Memory management

Introduction to modern memory management

The goal of this article is to present the functioning of volatile memory in general on our modern computers.

Physical Organization

Before discussing volatile memory, it is important to understand the basics of how a computer operates. A PC is composed of several electronic components and peripherals that interact with each other. One of the main components, the motherboard, enables communication between all these components. These communication channels are generally called computer buses.

CPU

The main components on the motherboard are the CPU – which executes sequences of instructions – and volatile memory – which temporarily stores programs and their data. The CPU accesses the memory to retrieve the instructions to execute.

Diagram representing the simplified physical organization of a modern system
Diagram representing the simplified physical organization of a modern system

Reading from memory is often very slow compared to the CPU’s internal memory. Consequently, modern systems adopt multiple layers of very fast memory: caches.
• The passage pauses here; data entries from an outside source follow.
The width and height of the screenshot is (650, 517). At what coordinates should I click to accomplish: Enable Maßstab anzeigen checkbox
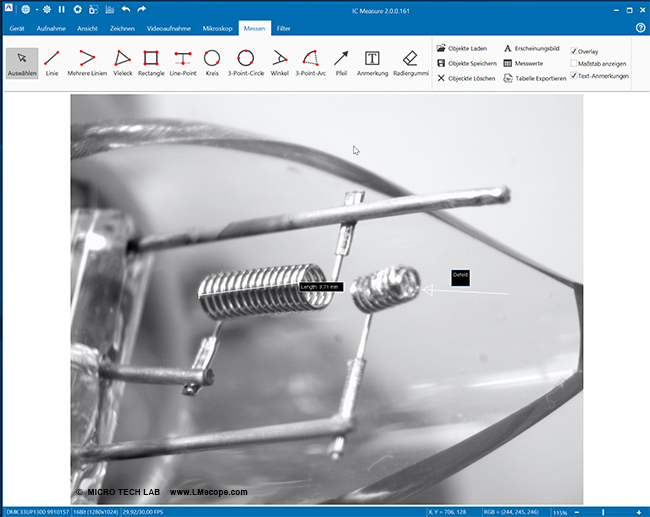574,63
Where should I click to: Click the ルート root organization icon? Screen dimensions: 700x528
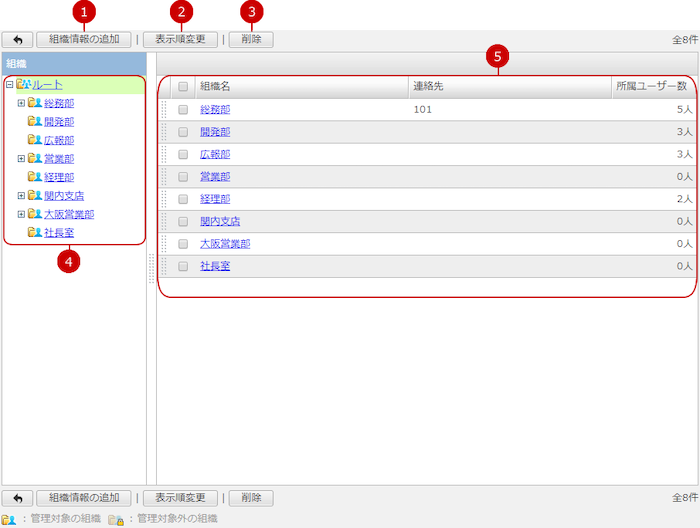tap(24, 85)
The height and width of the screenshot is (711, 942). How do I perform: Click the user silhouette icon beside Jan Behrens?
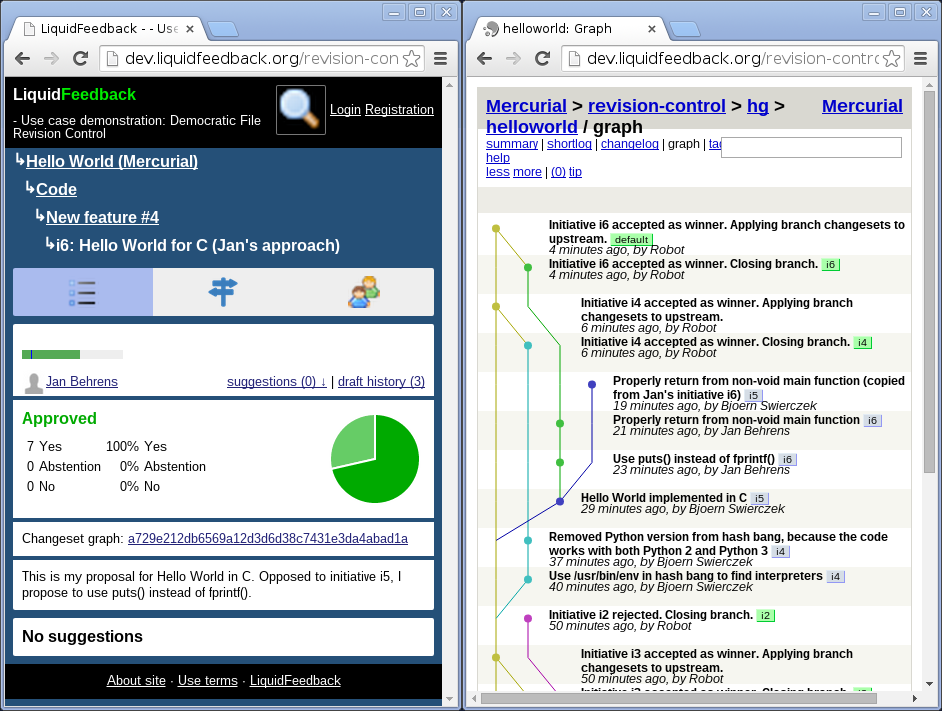(x=31, y=381)
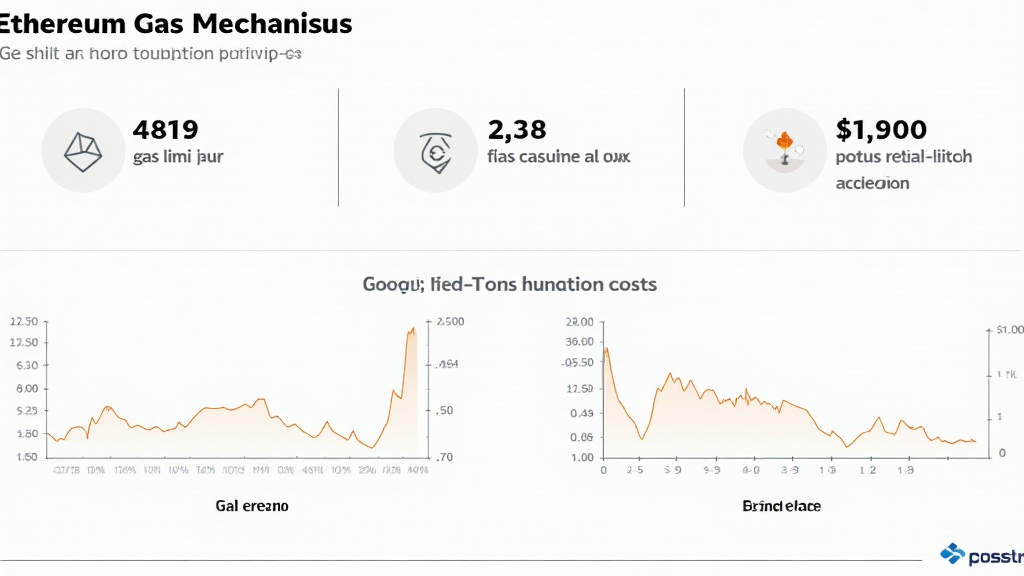Click the subtitle text below the title

point(150,54)
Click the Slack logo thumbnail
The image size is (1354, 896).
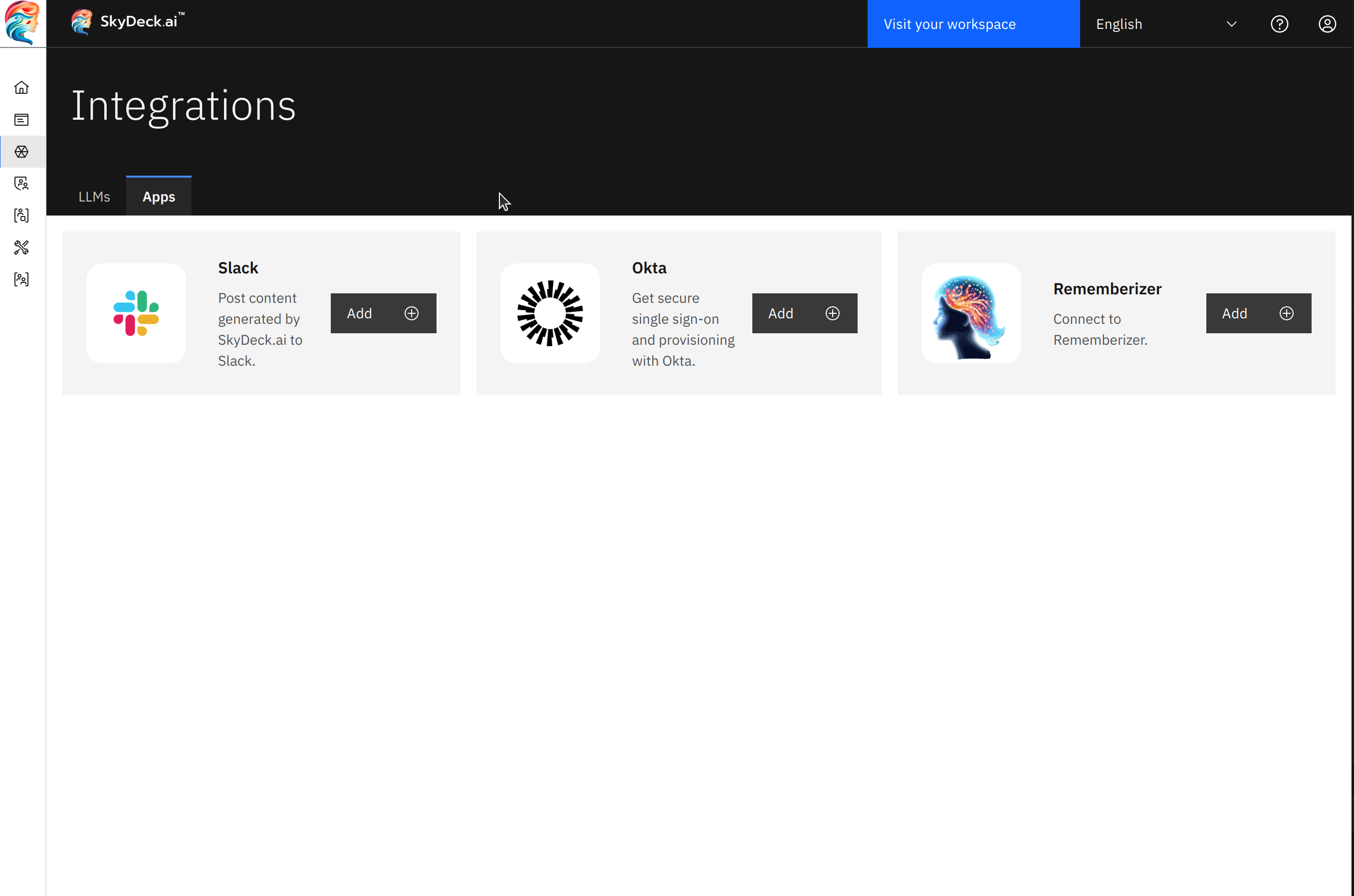pos(136,313)

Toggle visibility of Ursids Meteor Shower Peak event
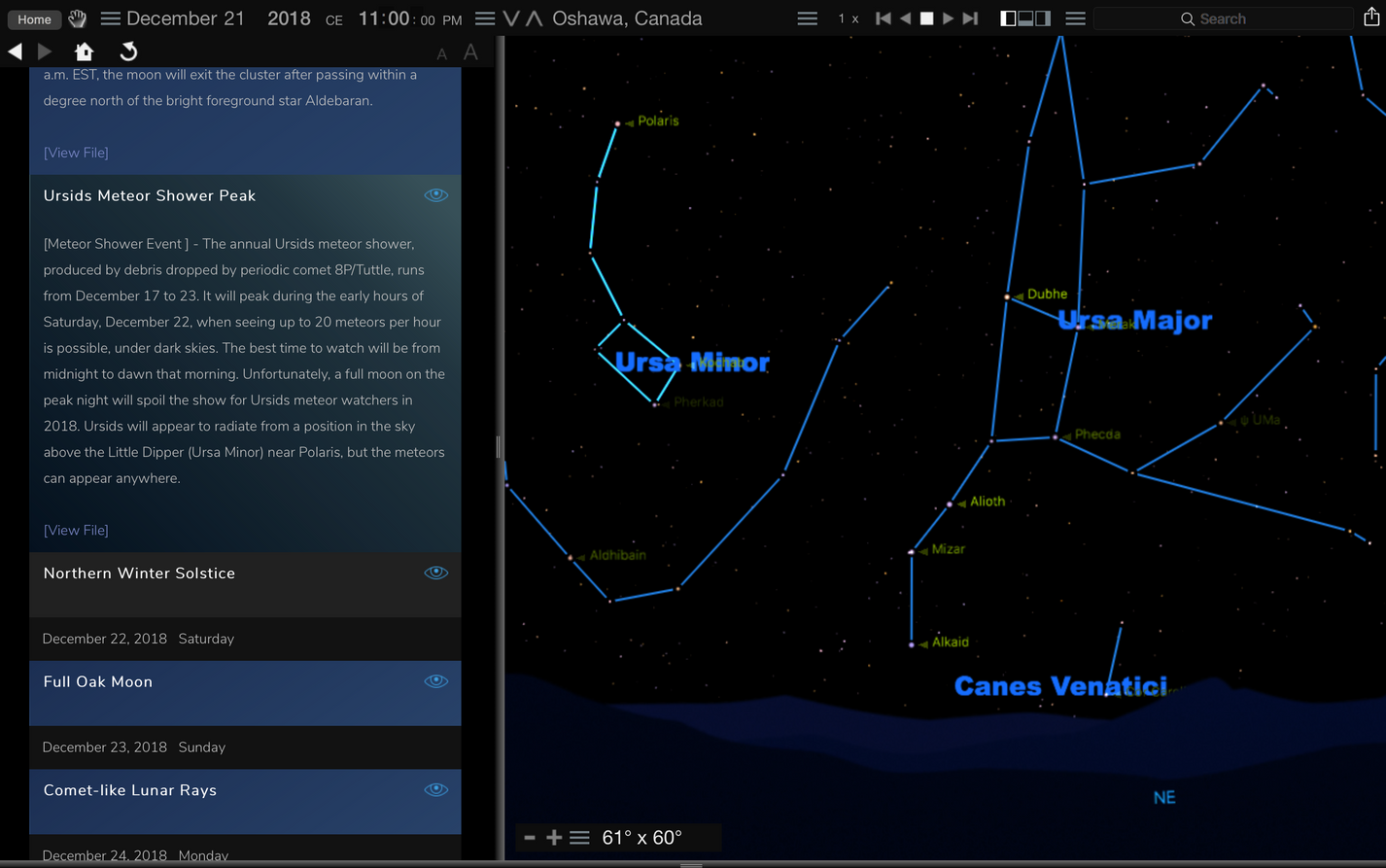point(435,194)
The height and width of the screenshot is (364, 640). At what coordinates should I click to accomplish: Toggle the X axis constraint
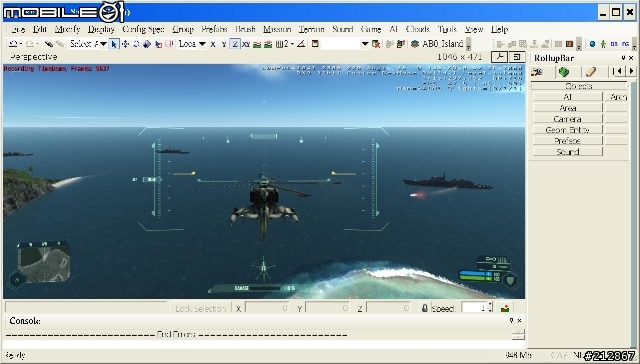pyautogui.click(x=213, y=44)
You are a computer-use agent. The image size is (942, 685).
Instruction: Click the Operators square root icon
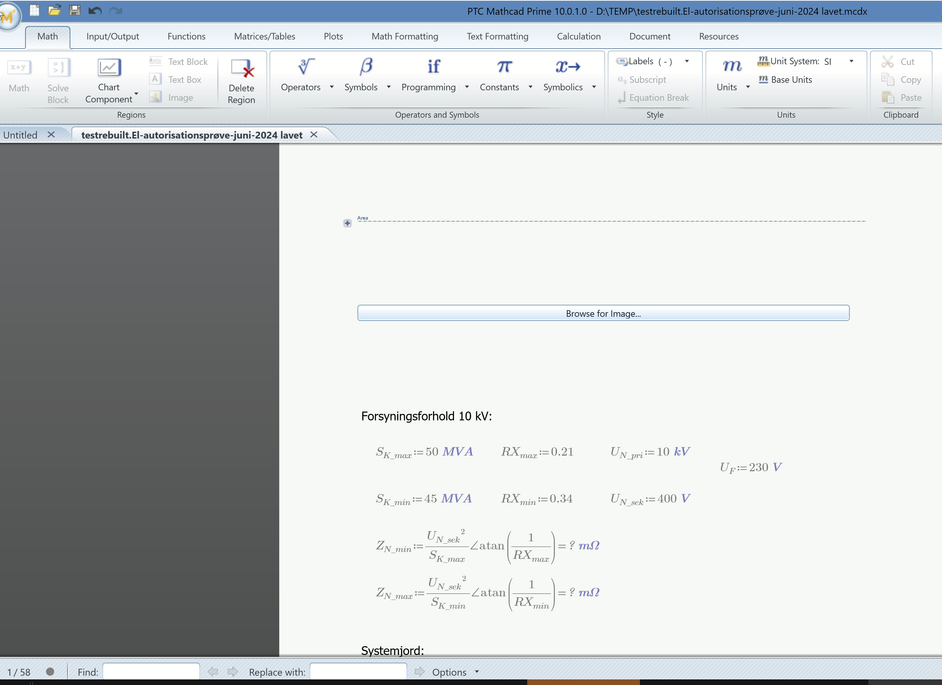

Each cache level (L1, L2, …) is slower than its predecessor but offers more space. In most systems, these caches are implemented directly within the processor and each of its cores.

If a requested data is not found in a cache, it must be fetched from the second-level cache or the main memory.

Memory Management Unit (MMU)

The MMU (Memory Management Unit) is a hardware component that translates the virtual addresses used by the processor into physical addresses. To perform this task, the MMU must be configured using special system registers, while memory structures maintaining the virtual-to-physical mapping must be defined and continually updated by the operating system.

If the MMU fails to resolve a requested virtual address, it triggers an exception (non-maskable, cpu-synchronized, non-reconfigurable and can’t be ignored) to notify the operating system to update the associated memory structures.

The translation process may involve up to two distinct translations, both performed by the MMU: segmentation, which converts virtual addresses into segmented addresses, and paging, which converts segmented addresses into physical addresses. Some architectures use one or the other, while others use both.

These points will be detailed later in the article.

Generally, during system startup, the MMU is virtually disabled, and all virtual addresses are identically mapped to physical addresses. This allows the operating system to boot in a simplified memory environment and provides time to properly configure/enable the MMU before launching other processes.

Translation Lookaside Buffer (TLB)

An address translation may require several memory reads, making the operations slow. To mitigate this, the processor uses a special cache called the Translation Lookaside Buffer (TLB). Before beginning a translation, the MMU checks whether the TLBs contain a previously resolved virtual address and, if so, directly returns the corresponding physical addresses.

Diagram representing the simplified view of the TLB
Diagram representing the simplified view of the TLB

Direct Memory Access

To improve the performance of modern systems, there are I/O components capable of transferring data directly from the memory stored in RAM without CPU intervention: this is known as Direct Memory Access (DMA).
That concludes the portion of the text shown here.